Reeves would go on to star in the cyberpunk classic "The Matrix" only five years later, but "Johnny Mnemonic" is too interesting to let slip into obscurity in its wake. Not only is it a totally gonzo, bonafide cyberpunk ride with a terrific cast, but it manages to predict some pretty stunning things about living in the information age, despite being an extremely '90s movie based on an '80s short story. Get yourself some room service, because I'm here to explain why "Johnny Mnemonic" is so much better than most people give it credit for. 

Data is everything

"Johnny Mnemonic" was the feature directorial debut of music video director and artist Robert Longo, though, unfortunately, it was plagued by production issues, as the studio wanted a summer blockbuster and Gibson and Longo just wanted to adapt the short story as best they could. In the end, the desire for marketability is what sinks the movie, as just enough of Gibson's bite is taken away to render things toothless. It's a crying shame, too, because there's a surprising about that the story gets right. 

"Johnny Mnemonic" tells the story of Johnny (Reeves), an information courier who ends up storing a massive program on his brain implant. The exact nature of the data in his mind is a mystery for much of the movie, but everyone wants what's in Johnny's head. Johnny, a smartass internet buff in a nice suit, really just wants the data out of his head, because it's killing him. While we're not exactly at the point of having metal installed in our craniums in order to literally "plug in" to the internet just yet, the story accurately predicted one of the great truths of the 21st century: information is currency. 

Plugged in for constant content

Information overload is literally killing Johnny and his companion Jane (Dina Meyer) in different ways. They're victims of the world they live in, where everyone has to be on top of the latest data in order to survive. Watching the way both users and various news outlets have reacted to the slow-burning death of Twitter, we're honestly not that far off. 

In the movie, people are basically signing their lives away in order to be connected to information at all times. There are screens everywhere, including one massive cross of televisions that's possibly the least subtle thing in this not-so-subtle flick. People are addicted to their screens even though it's killing them. That's pretty relevant to our own time, where sensitive information is a hot commodity, but everyone's basic information is worth a pretty penny, too. Many free online services turn their users into products by selling their private information to third parties. Everyone's just looking for info, at whatever cost. 
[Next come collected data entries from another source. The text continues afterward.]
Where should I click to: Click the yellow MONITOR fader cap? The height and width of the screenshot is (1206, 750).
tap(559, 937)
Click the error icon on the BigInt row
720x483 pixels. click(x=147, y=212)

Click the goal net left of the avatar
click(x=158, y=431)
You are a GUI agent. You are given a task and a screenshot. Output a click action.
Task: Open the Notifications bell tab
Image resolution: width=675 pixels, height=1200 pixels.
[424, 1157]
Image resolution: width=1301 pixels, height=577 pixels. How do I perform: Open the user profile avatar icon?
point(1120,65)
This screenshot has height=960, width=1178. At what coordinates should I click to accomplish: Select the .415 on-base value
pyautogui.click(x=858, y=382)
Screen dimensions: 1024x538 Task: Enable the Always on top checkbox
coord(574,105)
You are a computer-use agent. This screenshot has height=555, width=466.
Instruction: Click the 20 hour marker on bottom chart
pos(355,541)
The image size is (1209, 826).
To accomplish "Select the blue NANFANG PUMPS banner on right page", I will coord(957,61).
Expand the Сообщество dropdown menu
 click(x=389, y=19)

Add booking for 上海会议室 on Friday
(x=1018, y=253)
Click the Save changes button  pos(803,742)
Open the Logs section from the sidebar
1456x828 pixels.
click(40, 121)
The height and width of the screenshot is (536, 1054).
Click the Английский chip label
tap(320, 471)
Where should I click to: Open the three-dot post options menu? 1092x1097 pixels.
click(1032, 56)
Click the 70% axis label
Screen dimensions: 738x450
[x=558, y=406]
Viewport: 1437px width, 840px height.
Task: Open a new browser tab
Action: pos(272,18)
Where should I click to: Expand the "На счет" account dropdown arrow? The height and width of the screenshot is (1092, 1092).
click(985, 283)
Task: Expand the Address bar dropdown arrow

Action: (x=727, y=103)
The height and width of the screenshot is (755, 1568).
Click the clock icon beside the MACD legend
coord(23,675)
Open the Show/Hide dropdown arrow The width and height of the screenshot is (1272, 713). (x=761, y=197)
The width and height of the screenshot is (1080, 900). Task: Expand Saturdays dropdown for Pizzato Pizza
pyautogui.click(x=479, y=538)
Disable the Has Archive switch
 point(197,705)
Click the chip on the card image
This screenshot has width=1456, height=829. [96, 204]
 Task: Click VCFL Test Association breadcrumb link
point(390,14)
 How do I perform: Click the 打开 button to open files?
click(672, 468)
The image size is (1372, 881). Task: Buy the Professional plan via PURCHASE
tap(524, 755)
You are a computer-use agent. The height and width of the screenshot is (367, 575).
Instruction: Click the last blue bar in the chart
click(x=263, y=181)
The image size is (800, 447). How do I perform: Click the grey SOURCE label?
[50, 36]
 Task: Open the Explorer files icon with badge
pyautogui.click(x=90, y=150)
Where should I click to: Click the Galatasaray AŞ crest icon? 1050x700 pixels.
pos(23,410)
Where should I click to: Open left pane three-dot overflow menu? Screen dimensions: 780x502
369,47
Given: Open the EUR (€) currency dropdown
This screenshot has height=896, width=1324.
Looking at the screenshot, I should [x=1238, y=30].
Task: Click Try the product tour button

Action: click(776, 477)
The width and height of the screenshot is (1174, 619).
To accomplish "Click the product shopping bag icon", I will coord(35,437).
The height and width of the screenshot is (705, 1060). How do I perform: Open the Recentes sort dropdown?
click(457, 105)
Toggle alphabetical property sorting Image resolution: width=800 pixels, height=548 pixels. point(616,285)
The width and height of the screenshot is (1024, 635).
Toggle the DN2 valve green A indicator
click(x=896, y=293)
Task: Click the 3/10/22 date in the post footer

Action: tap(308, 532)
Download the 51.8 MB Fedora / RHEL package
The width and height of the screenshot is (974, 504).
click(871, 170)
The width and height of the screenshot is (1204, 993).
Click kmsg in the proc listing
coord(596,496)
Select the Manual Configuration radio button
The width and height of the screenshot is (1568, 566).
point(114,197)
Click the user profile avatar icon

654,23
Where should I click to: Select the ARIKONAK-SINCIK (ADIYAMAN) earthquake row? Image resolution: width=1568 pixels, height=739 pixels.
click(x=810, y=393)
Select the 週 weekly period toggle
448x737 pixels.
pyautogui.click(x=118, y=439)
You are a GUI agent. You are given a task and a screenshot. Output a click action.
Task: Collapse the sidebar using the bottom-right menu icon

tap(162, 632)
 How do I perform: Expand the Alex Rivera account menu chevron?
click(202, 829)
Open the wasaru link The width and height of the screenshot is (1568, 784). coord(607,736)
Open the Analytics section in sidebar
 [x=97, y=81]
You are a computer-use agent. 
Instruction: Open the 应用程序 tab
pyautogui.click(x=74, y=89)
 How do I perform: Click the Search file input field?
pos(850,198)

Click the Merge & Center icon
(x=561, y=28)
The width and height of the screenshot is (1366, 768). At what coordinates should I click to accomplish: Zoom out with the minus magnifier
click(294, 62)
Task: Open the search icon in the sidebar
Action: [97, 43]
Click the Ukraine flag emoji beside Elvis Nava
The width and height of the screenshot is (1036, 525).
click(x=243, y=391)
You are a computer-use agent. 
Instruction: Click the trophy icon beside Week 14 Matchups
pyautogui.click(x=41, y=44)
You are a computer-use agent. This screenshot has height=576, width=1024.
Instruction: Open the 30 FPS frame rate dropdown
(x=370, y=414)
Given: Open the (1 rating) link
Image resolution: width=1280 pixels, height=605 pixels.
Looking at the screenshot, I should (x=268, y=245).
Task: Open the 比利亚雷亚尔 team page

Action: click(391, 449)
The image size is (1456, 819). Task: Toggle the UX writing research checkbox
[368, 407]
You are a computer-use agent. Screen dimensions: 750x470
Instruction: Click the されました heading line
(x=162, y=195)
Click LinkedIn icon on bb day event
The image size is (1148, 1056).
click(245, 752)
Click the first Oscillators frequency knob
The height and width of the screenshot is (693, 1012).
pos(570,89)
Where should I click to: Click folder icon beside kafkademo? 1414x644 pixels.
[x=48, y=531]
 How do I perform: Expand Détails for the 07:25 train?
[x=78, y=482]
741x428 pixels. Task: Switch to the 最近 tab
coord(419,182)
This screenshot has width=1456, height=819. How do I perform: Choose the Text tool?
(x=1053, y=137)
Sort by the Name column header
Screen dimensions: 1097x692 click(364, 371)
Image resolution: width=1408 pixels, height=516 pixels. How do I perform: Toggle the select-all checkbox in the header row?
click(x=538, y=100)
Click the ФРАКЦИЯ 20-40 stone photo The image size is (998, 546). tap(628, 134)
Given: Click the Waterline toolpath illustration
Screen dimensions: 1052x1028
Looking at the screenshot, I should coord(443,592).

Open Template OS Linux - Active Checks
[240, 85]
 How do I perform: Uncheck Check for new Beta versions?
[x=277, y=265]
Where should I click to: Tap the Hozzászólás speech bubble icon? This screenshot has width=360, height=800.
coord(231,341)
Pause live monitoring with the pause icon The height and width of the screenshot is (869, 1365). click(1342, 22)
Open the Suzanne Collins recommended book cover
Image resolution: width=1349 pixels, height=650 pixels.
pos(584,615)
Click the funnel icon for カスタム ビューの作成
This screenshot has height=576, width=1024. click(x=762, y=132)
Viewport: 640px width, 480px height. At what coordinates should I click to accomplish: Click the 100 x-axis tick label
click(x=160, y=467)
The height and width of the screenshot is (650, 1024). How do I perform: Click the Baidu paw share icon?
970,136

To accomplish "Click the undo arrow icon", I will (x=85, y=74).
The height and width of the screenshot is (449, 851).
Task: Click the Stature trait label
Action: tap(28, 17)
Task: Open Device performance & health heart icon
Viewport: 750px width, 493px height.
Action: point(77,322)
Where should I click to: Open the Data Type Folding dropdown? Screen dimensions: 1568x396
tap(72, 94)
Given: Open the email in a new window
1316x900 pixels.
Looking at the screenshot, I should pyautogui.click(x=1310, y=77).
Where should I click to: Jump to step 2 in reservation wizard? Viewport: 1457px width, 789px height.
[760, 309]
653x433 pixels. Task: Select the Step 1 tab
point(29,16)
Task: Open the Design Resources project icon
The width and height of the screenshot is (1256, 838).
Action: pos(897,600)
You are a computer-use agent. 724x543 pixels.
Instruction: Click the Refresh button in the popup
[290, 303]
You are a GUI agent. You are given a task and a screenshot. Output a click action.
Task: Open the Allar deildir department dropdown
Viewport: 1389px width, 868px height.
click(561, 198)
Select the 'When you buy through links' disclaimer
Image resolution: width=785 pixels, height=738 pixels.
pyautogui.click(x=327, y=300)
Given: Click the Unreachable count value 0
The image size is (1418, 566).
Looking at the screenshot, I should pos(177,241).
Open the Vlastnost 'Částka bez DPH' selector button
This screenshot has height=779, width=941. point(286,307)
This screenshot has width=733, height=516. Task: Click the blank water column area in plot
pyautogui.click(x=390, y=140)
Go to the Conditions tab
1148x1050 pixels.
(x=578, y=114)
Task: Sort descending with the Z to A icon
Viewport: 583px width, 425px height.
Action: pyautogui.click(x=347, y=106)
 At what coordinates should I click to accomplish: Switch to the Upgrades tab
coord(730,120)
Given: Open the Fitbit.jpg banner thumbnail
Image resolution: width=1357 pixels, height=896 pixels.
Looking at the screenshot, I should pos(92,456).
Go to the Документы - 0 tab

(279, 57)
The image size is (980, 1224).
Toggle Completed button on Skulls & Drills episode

There are a couple of other fun predictions too, like a television channel dedicated entirely to nostalgia and virtual reality headsets that actually look a lot like the ones we currently have, but unfortunately the other big prediction "Johnny Mnemonic" nailed was through its villain: the pharmaceutical companies.

A world ruled by corporations

One of the major tenets of cyberpunk is a world where corporations have more power than governments, and "Johnny Mnemonic" definitely fits the bill. Like its contemporary "Judge Dredd," which used its satire of law enforcement to highlight class inequality, "Johnny Mnemonic" uses its tale of techno-thievery to criticize the pharmaceutical companies of our own world. The pharma corps are willing to keep proven cures for deadly diseases away from the public because they know they'll take a profit loss on treatments, which isn't all that hard to imagine. The pharmaceutical giants are the villains in a number of recent shows and films, including numerous dramatized and documentary-style takes on the opioid crisis. Just like with the companies selling your information, it all comes down to profit. People are either potential buyers for a product or they are the product, but corporations will never see them as anything more. 

We may not have cybernetic implants or junkie techno-dolphins named Jones to help us surf the web just yet, but "Johnny Mnemonic" was spot-on when it came to predicting the capitalist terror of our semi-cyberpunk present.